Laws exist to enforce the efficient control of cutting and to restrict it to the actual productive capacity of the forest. Wood is an indispensable part of the material structure on which our civilisation is based. From the cradle to the coffin we are dependent on wood. The future and stability of the sawmilling industry and the associated benefit to the state are intimately bound up with a sound forest policy, maximum utilisation by the saw miller and minimum wastage by the user.
During the course of time the word "forest", originally applied in feudal times to areas of land over which the king claimed exclusive rights of the chase, now refers to a wooded area or a collection of wood of large extent.
To be precise, the food and agriculture organisation (FAO) published the following definition of forests: "Lands bearing vegetative associations dominated by trees of any size capable of producing timber or other forest products or of exercising or influence on the climate or on the water regime".

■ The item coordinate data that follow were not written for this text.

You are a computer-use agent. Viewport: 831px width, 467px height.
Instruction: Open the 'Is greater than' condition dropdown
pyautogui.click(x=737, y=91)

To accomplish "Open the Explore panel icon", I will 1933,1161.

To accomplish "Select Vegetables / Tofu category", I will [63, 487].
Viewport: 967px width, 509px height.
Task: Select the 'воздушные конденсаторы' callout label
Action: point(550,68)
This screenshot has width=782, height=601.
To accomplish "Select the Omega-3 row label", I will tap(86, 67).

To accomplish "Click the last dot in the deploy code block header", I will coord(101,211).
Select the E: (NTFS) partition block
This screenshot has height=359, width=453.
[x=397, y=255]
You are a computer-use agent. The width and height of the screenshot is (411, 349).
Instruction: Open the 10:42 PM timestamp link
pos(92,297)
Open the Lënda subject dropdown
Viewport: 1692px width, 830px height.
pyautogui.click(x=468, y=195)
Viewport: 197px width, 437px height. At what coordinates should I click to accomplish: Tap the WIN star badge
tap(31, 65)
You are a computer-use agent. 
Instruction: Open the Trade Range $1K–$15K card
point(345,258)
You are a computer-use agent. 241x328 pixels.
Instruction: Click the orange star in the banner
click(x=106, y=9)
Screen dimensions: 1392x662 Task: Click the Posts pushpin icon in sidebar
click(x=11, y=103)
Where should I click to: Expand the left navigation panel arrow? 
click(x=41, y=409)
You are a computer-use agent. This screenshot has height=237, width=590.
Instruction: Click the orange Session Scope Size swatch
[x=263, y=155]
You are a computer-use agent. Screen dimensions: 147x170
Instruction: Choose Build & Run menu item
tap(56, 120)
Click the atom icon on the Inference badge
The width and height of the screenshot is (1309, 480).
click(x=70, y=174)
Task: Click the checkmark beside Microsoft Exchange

I have tried to avoid the controversy of certain aspects of forest logging, and instead have attempted to answer the question of why Western Australian forest have been logged. I would like to thank Mr B.J Beggs for the July, 1971, publication of Forestry in Western Australia, when he was conservator of forests, from which I have extracted information for this letter.
- Mike Williams, beeman, Margaret River
Leave houses alone
TO the lady who thumbed down the new buildings on Ashton last week, as the owner of one of those homes I found your comment quite hurtful. Since its publication I have been stopped in the street by various people saying "your house is in the paper - it got the thumbs down".
The houses you seem upset about are all individual designs, built by owners who have poured their ideas, energy, time and savings into them with the intention to live there, enjoy and honour the beautiful surrounds and contribute to a good neighbourhood.
You may not like the look, the contemporary styles or even the fact that there are houses being built there at all, but if you cannot find tolerance in your heart, can I suggest that instead of publically bagging other people’s pride and joy, you just take your walks somewhere else.